Guest post by Emilio Cividanes, Kelly DeMarchis and Rob Hartwell, Venable LLP
The Federal Trade Commission (FTC or Commission) has a broad mandate to pursue “unfair or deceptive acts or practices in or affecting commerce.” One substantive area which the FTC has asserted falls under this authority is general data security, and the FTC has brought enforcement actions in this area against companies in many industries including hospitality, internet hardware, social media, and mobile apps when a compromise of personal information occurred.
Surprisingly, the Commission has brought only one enforcement action against a payment processor regarding an alleged failure in its general data security, and that was nearly a decade ago. The FTC has long looked at payment processors as integral players in unfair or deceptive conduct, bringing actions against processors which allegedly facilitated fraudulent telemarketing transactions or profited from internet fraud perpetrated by others.
Renewed Focus on Data Security
The recent rash of highly publicized data breaches has brought renewed focus on data security across all industries—including payment processing. At present, federal data breach notification bills are pending in the House and Senate, along with a separate legislative proposal put forth by the Obama Administration. Several other bills are expected to be introduced during this Congress, some of which would give the FTC an array of new regulatory and enforcement tools in the data security realm.
So, what might the FTC look for in a data security investigation of a payment processor? The FTC looks to a standard of “reasonableness” when they examine data security, but have not yet defined what “reasonable” means generally. A natural starting point for an investigation might be whether the processor followed standards reasonable for the industry.

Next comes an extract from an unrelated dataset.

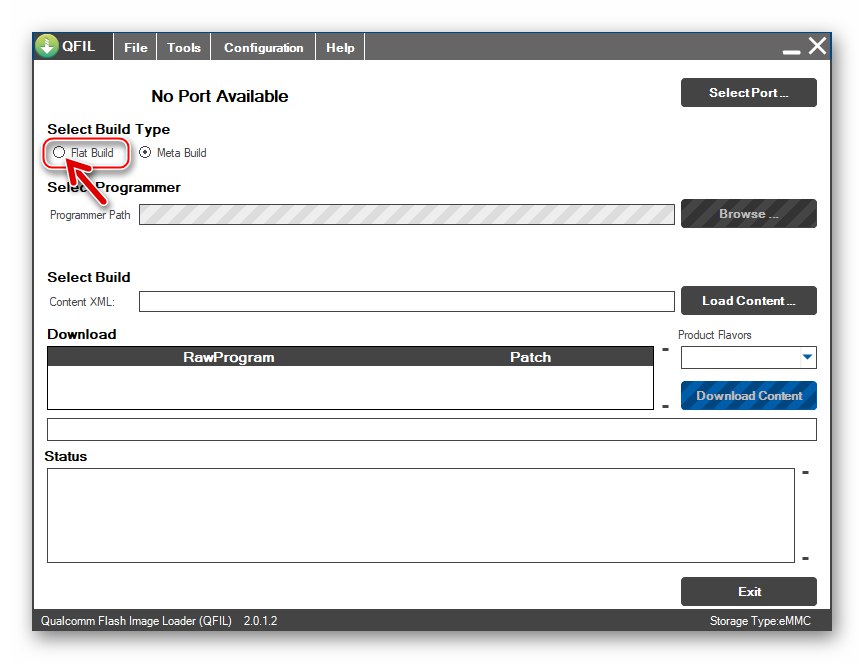Click the RawProgram column header

pos(228,357)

In payments, compliance with the prevailing industry standard, i.e., the Payment Card Industry Data Security Standard (PCI DSS), can be an indicator of reasonable data security. Nevertheless, PCI DSS alone may not satisfy an inquiry by the FTC into data security standards. The FTC will probably dig deeper into what safeguards a processor has in place, what areas for improvement were highlighted by independent audits or assessments in years past, and what programs and plans for remediation a processor instituted in response to these third party opinions.

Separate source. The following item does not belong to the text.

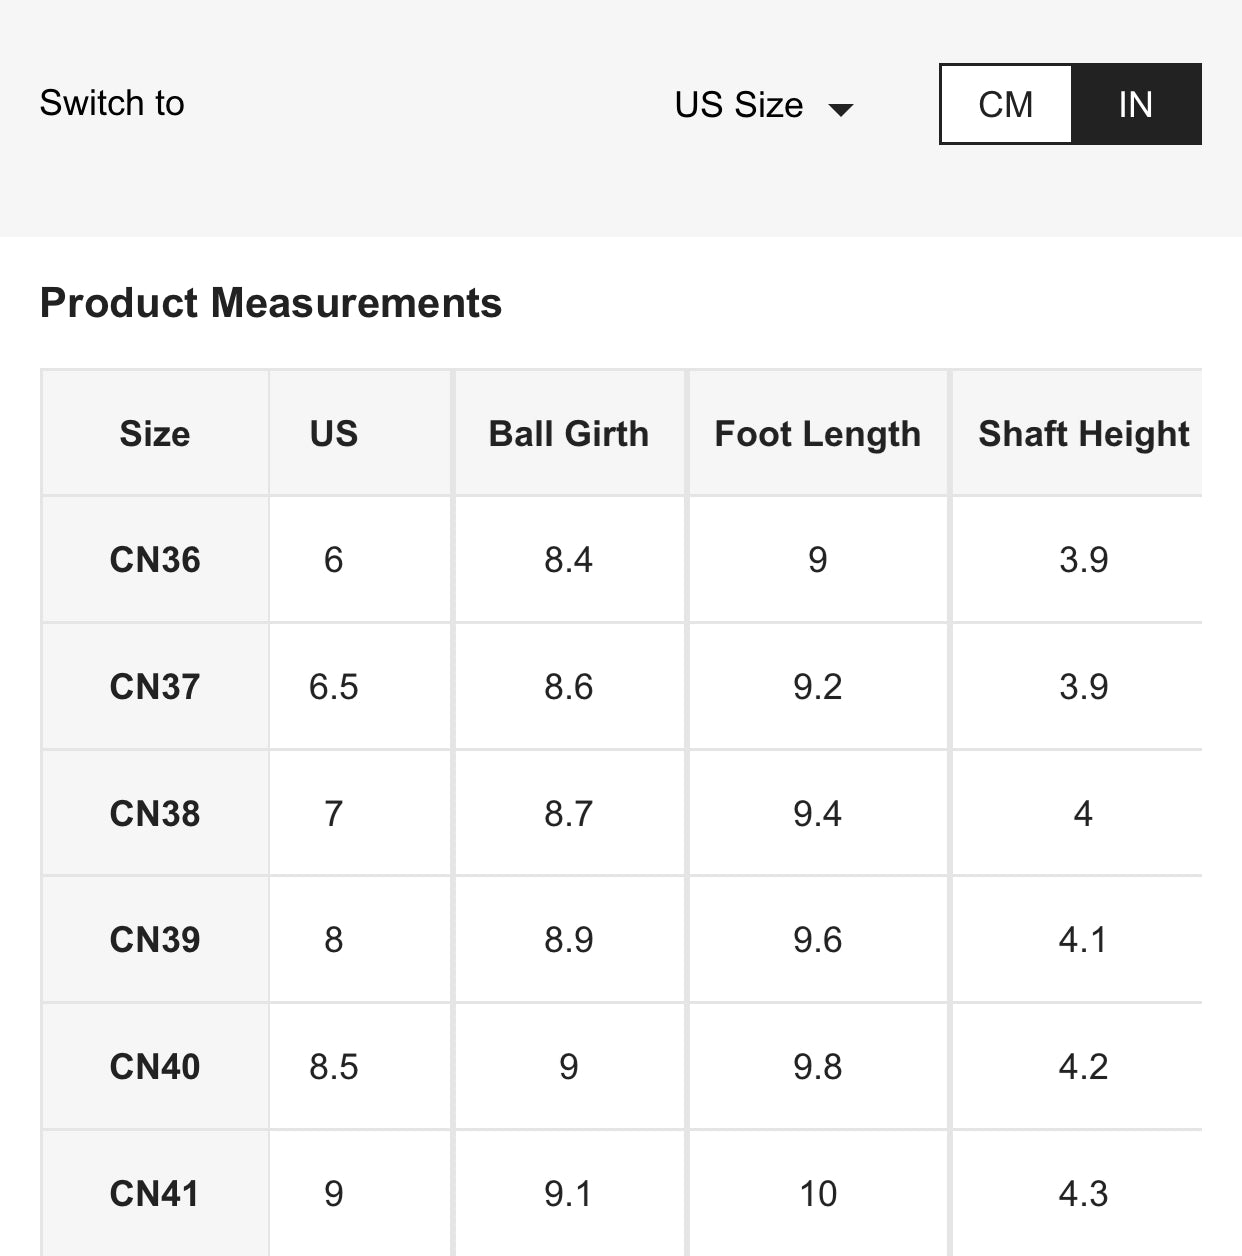Click the Shaft Height column header
The image size is (1242, 1256).
tap(1083, 434)
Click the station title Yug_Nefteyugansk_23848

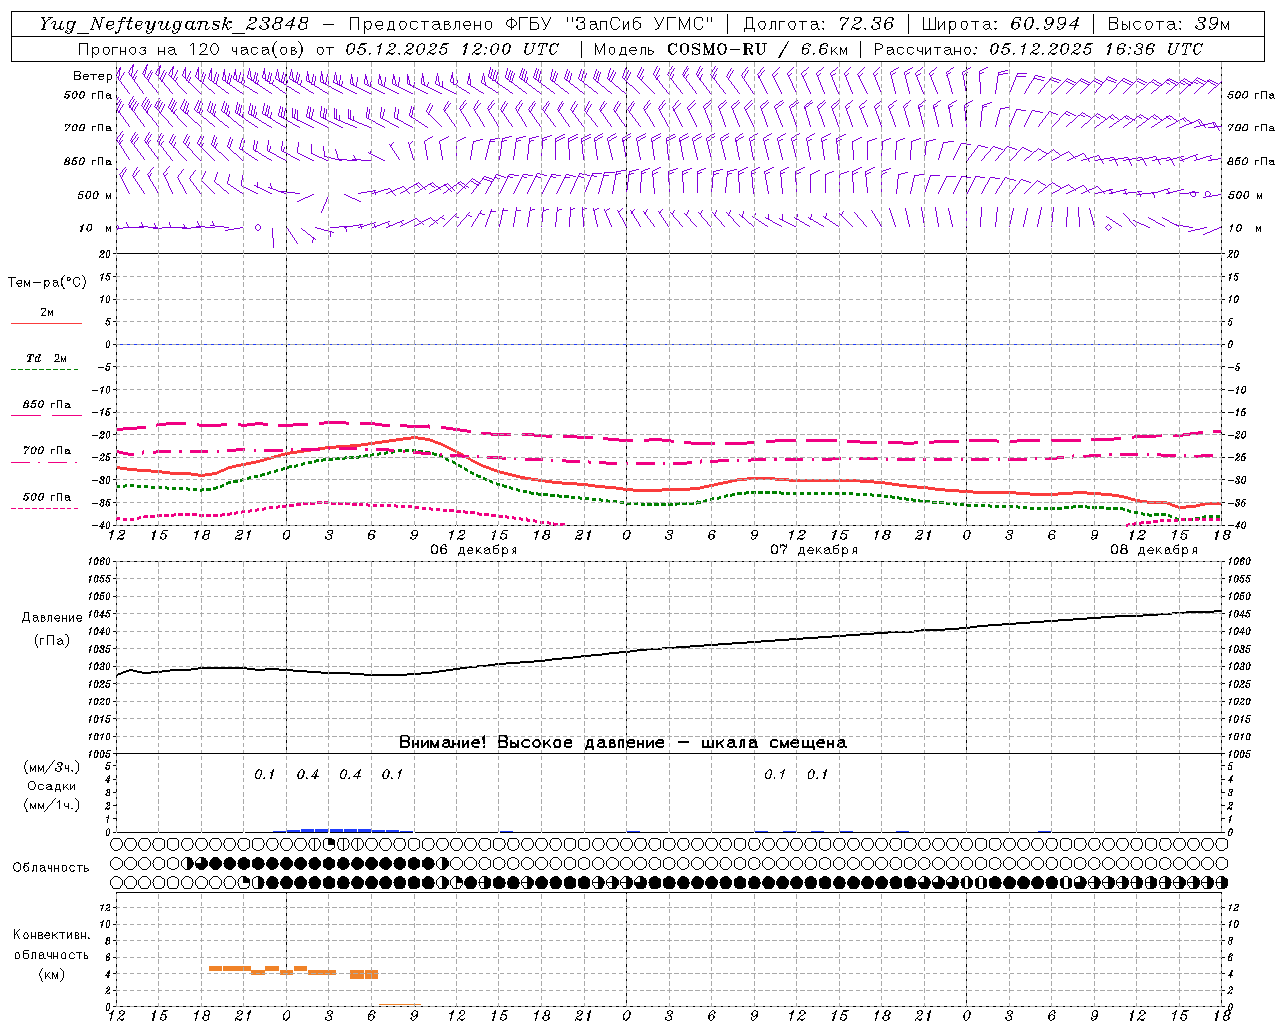[x=174, y=24]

Making sure that the safeguards a processor has in place are appropriate for the size of the business and the type of data it holds could also be key. Processors obviously hold consumer financial information, but they also store employee information, merchant applications (which may contain social security and tax identification numbers for small merchants), and business information that is potentially sensitive, such as company sales data. Are each of these different type(s) of data protected by appropriate safeguards? Were safeguards differentiated and tailored to provide heightened protection to more sensitive data types and to limit the impacts of a data security incident? Were the right levels of encryption used to protect transmissions when required?

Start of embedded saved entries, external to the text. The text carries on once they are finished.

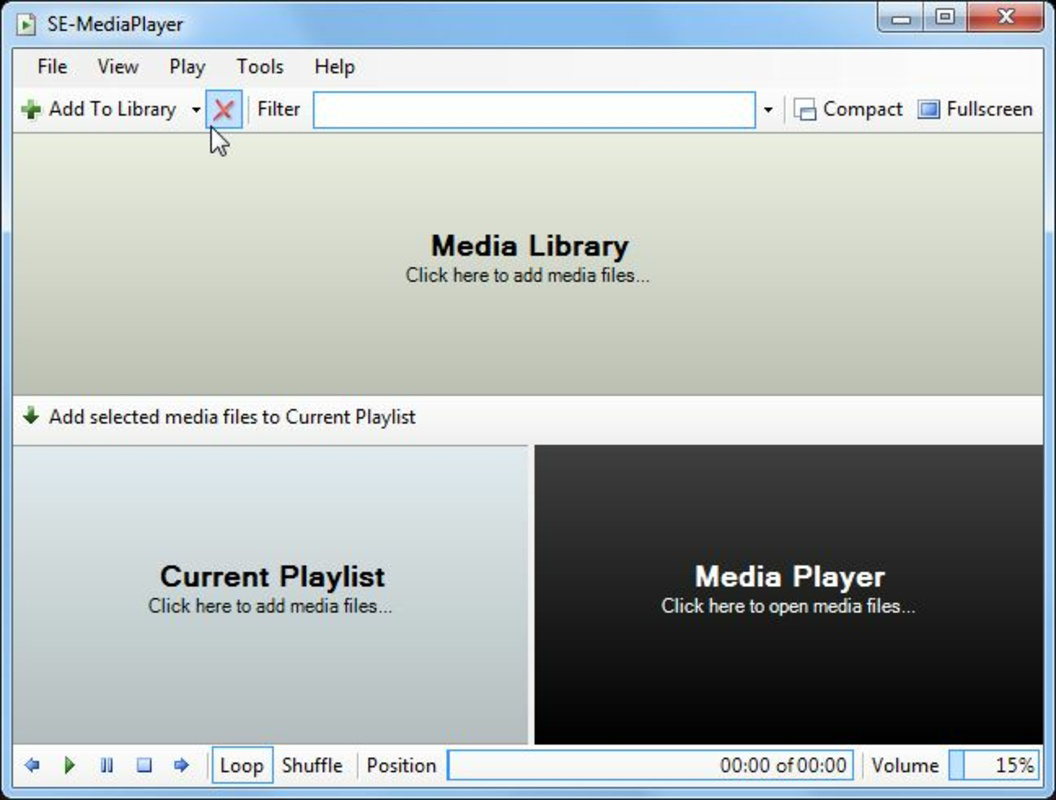The width and height of the screenshot is (1056, 800).
Task: Stop the current playback
Action: [x=144, y=764]
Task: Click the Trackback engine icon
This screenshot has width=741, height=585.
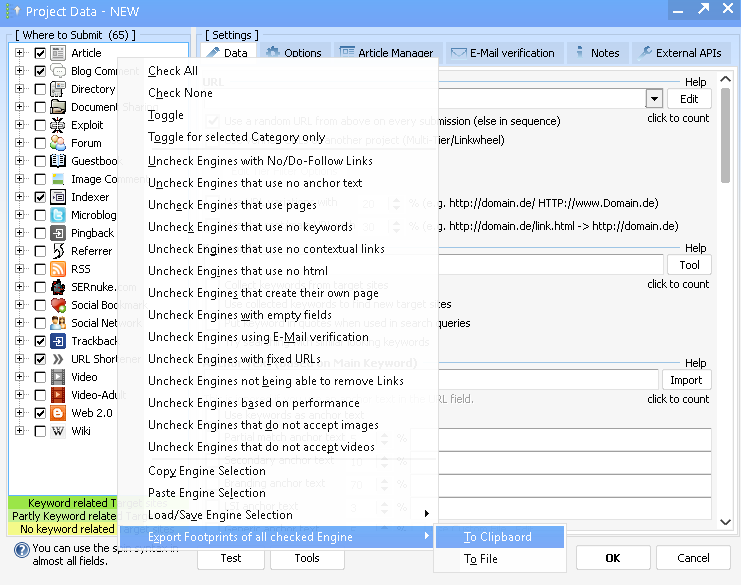Action: 58,341
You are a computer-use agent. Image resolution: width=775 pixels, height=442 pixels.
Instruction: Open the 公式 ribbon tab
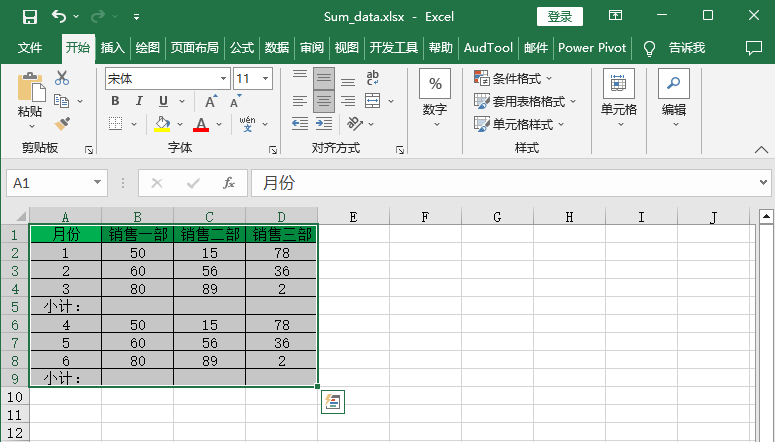tap(241, 47)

A third area of investigation would be a processor’s reaction time to any incident. Although data systems are hit with routine cyber attacks as a matter of course, hindsight, unfortunately, is always 20/20. The FTC may second guess the reasons why a processor did not immediately identify a cyber attack that led to the compromise of personal data, and the FTC may question any delay in remediation efforts or in the time it took to notify the processor’s own customers.
How to be Prepared
When implementing internal policies, processors should keep these considerations in mind. Independent assessors, who are engaged in the regular course of business, should verify the processor stays up-to-date in relation to the industry as a whole. After an assessment, internal plans should address major gaps identified by independent assessors in a sequence that tackles major risks first and tells an overall good story about the priorities of the organization towards personal data. Processors may want to consider hiring outside counsel, especially counsel experienced in data security, and in conjunction with a technology consult, to conduct an independent outside assessment.
An oft-repeated phrase in the security industry holds that there are only two types of companies, those that have been hacked, and those that do not yet know they have been hacked. While fully preventing cyber attacks may not be possible, reducing the potential regulatory scrutiny after-the-fact may be achievable with some advance planning.
Emilio (Milo) Cividanes is a Partner at Venable LLP. He concentrates his practice on helping companies meet their privacy obligations in a competitive and global marketplace, and shaping the data protection laws and regulations that govern their activities.
Kelly DeMarchis is Counsel at Venable LLP. Her practice concentrates on U.S. and global personal data privacy and security issues across a variety of industry sectors.
Rob Hartwell is an Associate in Venable’s Regulatory Practice Group, where he focuses his practice on privacy, data security, and consumer finance.